At the public board, protective equipment is used in “limited circumstances where it is required after other reasonable measures have been considered and implemented,” Hunter said in a statement.
That would usually include developing a “safety plan” for a student that identifies triggers for aggressive behaviour and develops strategies for staff to both prevent and respond to incidents; training staff in behaviour management and non-violent crisis intervention; and making sure staff have communications devices to call for help, says the statement.
A spokesperson for the French-language Catholic schools in Ottawa says the board does not use protective equipment. At the French-language public school board, a spokesperson said officials are “doing a pilot project with various types of equipment.”
Across the province, Walton says educators are facing increasingly diverse classrooms that incorporate children with special needs.

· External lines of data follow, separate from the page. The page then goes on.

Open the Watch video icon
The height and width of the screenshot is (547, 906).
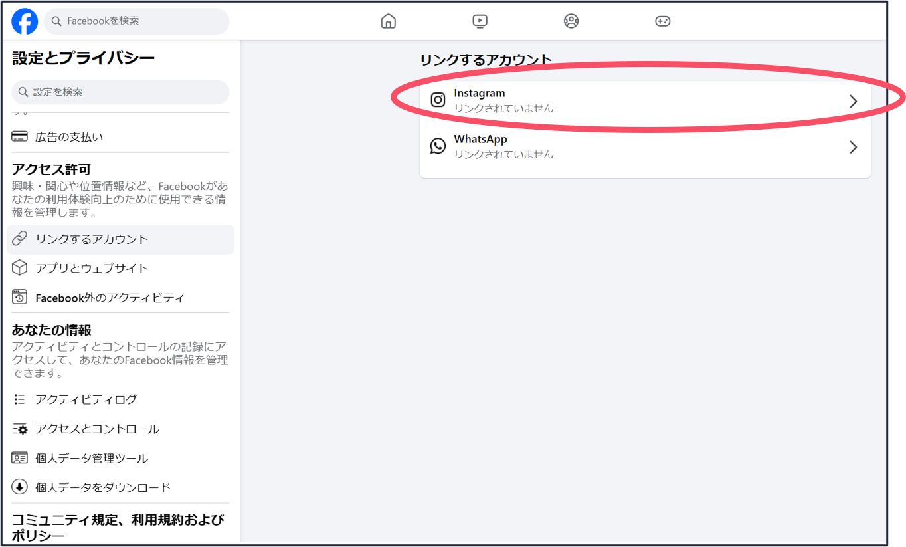480,21
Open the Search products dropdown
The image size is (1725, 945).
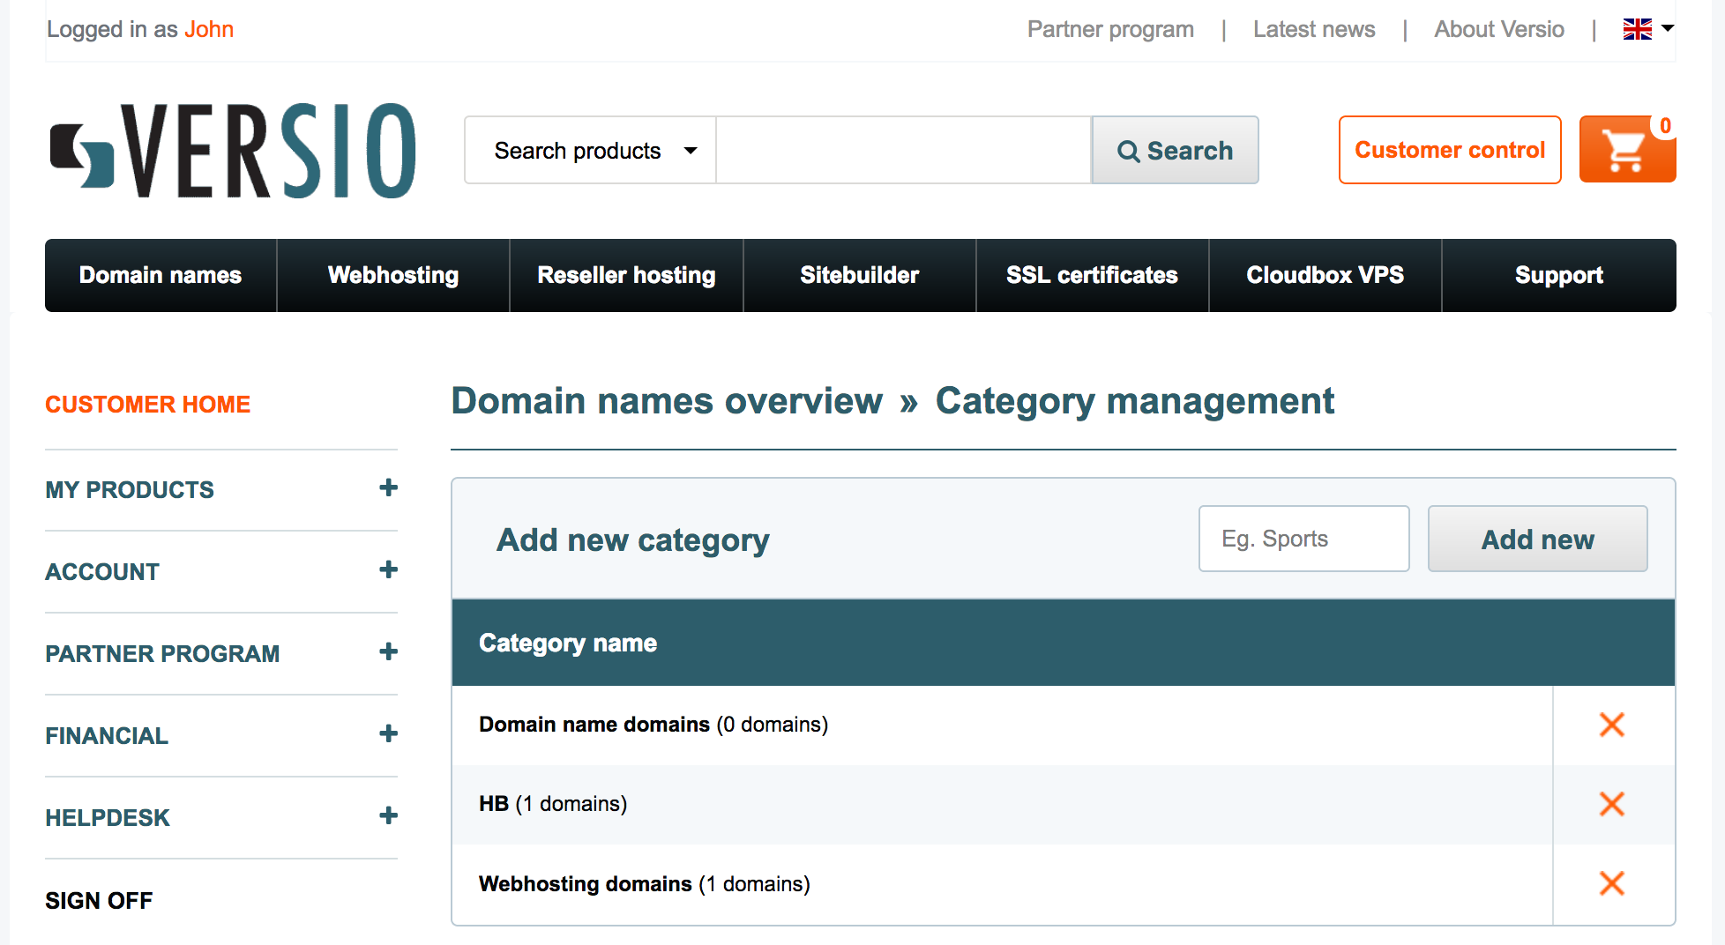coord(591,151)
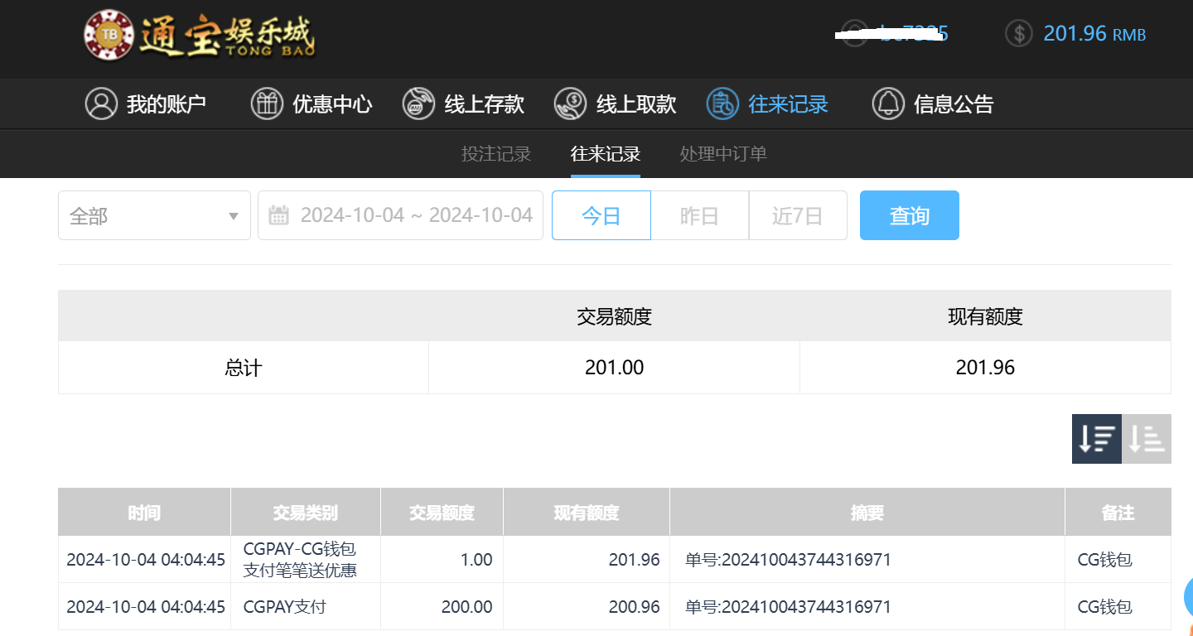Click the blue floating bubble at right edge
Screen dimensions: 1193x636
tap(1188, 595)
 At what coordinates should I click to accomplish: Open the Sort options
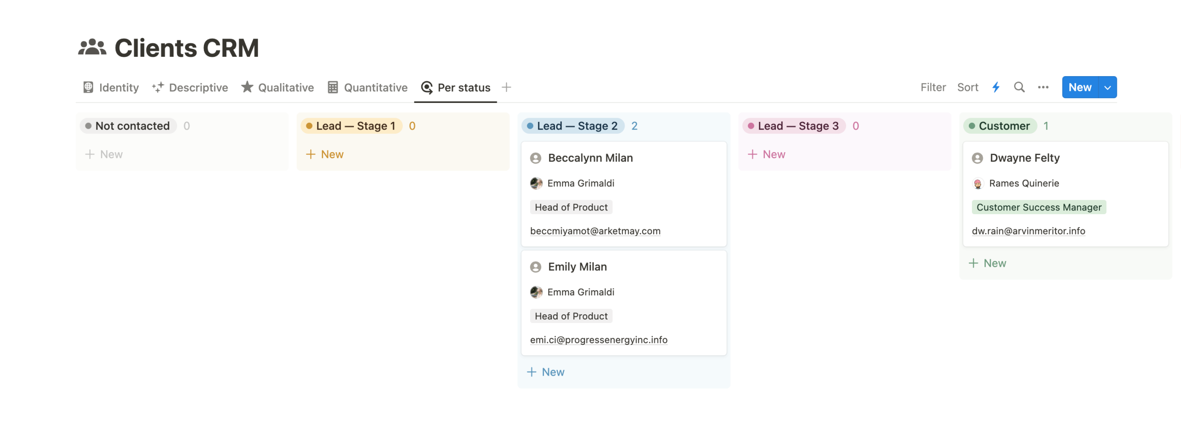[x=967, y=87]
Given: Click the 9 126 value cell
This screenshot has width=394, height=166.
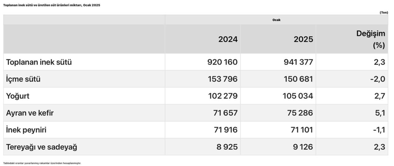Looking at the screenshot, I should point(302,147).
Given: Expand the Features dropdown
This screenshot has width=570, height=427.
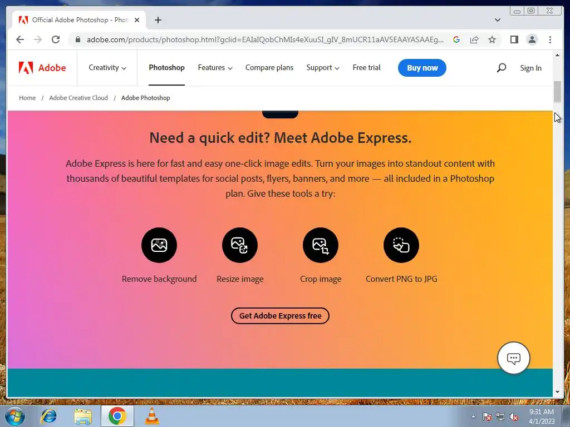Looking at the screenshot, I should pos(215,67).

More support is required, but it’s not always available, she says.
Some school boards offer protective equipment as a “quick fix” after an educator is injured rather than spending the time and resources required to figure out the problem and provide more support to the child, she says.
“If you come and say that a student bit you, and you have to go to the hospital and get a tetanus shot, that’s a WSIB (Workplace Safety and Insurance Board) claim against the board.
“It’s so much easier for (the board) to assign you an armguard than it is to really do a deep dive and understand … Are you providing sufficient programming? Are you meeting the needs of the student? In the majority of cases, the violence has been an outcome of an unaddressed need.”